### Problem to solve
Reproduce the records below without any change, starting with the line that contains "Given: Click the cut icon in the context menu" and going on through the line that contains "Action: click(121, 125)".

== Records provided ==

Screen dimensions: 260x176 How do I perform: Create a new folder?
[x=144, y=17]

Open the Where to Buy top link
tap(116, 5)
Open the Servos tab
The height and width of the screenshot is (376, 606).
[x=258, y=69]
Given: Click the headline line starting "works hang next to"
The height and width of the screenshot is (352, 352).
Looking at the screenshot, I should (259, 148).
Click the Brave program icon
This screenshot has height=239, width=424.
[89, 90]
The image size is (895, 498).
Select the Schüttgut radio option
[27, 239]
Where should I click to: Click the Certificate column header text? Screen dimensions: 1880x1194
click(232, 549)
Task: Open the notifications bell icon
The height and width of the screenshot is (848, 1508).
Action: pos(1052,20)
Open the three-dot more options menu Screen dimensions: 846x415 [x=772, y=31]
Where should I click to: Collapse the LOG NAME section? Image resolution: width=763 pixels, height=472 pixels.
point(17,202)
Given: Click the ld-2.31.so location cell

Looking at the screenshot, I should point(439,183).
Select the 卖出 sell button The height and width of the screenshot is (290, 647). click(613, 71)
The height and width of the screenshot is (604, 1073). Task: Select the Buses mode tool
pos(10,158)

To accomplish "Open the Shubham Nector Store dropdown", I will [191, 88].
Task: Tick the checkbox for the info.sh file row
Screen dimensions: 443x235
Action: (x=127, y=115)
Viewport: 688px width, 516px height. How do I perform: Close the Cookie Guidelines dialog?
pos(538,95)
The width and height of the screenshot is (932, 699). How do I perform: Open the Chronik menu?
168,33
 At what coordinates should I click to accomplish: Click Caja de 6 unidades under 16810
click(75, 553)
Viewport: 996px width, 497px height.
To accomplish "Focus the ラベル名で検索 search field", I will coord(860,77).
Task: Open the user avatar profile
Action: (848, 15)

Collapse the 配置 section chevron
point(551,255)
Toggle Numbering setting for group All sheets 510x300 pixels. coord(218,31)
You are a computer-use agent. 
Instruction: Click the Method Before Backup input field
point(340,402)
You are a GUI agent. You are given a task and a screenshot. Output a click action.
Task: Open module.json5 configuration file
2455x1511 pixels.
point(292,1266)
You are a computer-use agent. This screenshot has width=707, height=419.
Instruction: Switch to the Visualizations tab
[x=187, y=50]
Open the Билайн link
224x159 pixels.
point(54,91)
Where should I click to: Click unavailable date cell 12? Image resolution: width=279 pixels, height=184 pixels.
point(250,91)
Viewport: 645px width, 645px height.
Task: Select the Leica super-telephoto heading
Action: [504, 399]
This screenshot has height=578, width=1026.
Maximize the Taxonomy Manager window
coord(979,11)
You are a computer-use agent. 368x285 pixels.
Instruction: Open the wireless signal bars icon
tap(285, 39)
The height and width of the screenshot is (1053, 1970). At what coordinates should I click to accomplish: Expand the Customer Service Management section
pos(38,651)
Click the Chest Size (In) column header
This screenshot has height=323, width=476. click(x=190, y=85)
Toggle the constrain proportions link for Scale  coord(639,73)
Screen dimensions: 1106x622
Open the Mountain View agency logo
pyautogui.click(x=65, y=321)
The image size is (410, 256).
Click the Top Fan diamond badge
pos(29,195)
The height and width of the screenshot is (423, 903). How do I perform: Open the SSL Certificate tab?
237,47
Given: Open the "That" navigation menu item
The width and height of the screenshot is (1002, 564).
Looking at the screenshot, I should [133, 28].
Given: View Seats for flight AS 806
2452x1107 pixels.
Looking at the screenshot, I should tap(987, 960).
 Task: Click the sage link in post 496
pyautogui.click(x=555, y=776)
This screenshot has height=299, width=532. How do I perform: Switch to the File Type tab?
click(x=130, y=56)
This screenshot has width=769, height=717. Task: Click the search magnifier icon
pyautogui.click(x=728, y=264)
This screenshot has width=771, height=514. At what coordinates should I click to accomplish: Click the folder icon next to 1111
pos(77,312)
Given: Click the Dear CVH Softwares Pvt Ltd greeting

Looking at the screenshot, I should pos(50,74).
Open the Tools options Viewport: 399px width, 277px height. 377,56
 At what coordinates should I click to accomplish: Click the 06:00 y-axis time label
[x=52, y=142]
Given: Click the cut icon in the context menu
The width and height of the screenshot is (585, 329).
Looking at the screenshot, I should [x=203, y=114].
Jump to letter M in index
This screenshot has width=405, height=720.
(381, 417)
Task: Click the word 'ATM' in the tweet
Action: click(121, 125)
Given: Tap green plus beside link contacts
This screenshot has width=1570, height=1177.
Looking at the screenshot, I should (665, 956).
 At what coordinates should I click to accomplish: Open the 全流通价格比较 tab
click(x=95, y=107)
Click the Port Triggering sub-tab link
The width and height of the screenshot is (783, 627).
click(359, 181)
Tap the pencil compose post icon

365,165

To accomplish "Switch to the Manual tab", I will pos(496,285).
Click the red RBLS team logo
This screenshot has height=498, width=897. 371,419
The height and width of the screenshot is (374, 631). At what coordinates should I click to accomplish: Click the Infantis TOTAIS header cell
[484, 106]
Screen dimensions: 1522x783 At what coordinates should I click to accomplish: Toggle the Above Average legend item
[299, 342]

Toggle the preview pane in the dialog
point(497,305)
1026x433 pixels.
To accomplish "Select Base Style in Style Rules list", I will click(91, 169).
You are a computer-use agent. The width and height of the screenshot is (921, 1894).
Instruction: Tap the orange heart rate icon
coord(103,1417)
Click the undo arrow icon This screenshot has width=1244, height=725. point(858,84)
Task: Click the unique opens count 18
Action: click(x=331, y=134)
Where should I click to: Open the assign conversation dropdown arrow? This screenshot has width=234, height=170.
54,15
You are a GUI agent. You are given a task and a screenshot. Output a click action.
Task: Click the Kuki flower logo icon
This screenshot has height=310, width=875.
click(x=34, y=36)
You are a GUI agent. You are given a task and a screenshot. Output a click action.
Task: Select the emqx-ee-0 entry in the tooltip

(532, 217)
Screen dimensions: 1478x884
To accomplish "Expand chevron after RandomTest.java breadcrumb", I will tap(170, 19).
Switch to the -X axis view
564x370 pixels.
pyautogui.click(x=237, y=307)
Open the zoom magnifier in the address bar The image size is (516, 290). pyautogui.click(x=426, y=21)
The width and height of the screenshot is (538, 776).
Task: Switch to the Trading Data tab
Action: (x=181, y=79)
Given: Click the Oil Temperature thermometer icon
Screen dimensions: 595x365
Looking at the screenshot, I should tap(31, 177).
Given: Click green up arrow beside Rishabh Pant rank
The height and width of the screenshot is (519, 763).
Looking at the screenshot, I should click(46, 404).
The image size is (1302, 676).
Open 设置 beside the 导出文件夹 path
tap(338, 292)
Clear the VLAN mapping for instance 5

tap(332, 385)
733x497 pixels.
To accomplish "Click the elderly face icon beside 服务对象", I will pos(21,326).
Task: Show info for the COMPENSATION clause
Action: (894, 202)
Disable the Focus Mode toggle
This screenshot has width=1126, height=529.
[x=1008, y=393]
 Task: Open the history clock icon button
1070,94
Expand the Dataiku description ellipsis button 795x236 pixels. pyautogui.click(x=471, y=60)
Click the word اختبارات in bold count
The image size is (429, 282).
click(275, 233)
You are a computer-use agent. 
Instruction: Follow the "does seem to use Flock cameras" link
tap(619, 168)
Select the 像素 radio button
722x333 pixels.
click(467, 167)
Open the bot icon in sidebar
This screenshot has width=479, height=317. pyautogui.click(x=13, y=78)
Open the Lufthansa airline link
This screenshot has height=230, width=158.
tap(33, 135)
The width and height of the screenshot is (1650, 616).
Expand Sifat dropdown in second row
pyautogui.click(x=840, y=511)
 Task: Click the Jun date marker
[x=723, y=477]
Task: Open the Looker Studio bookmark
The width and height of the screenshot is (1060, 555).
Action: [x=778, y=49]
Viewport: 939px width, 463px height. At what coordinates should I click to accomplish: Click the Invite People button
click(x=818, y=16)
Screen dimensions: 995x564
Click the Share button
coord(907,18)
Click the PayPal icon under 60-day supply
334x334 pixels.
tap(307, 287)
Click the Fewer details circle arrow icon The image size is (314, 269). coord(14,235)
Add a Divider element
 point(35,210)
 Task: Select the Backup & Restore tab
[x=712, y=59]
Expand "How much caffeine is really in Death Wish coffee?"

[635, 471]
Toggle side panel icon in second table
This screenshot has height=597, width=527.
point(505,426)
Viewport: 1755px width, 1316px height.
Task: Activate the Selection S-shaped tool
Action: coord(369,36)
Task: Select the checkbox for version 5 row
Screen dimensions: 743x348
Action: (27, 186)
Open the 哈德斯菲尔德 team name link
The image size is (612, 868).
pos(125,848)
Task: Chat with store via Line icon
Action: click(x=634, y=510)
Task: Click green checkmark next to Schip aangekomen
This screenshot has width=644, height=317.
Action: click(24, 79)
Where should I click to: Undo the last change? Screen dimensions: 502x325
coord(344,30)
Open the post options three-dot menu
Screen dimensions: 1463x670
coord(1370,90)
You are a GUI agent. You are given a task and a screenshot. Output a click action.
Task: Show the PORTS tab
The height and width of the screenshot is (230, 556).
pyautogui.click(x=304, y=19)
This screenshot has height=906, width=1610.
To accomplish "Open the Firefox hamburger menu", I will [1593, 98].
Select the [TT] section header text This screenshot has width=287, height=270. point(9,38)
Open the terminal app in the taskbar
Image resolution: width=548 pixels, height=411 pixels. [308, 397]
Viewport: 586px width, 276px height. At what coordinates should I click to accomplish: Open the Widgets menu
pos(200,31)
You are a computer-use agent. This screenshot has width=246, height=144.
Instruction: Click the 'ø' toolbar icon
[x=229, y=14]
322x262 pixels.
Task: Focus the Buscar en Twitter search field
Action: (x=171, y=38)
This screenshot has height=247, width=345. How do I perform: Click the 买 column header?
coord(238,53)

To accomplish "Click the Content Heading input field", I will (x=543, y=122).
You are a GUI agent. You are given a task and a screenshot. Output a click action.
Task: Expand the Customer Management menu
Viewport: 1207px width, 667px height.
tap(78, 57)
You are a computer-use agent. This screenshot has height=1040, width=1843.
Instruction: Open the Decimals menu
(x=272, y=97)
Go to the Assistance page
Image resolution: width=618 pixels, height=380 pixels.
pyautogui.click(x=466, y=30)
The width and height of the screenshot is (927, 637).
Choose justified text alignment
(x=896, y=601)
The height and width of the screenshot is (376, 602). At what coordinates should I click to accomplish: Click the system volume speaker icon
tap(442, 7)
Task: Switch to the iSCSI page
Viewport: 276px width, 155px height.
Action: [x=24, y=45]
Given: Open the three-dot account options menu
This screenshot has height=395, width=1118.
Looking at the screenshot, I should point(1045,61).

===

### Output for this exercise
Given: Click the cut icon in the context menu
The width and height of the screenshot is (585, 329).
Looking at the screenshot, I should [x=203, y=114].
Jump to letter M in index
This screenshot has width=405, height=720.
(381, 417)
Task: Click the word 'ATM' in the tweet
Action: click(121, 125)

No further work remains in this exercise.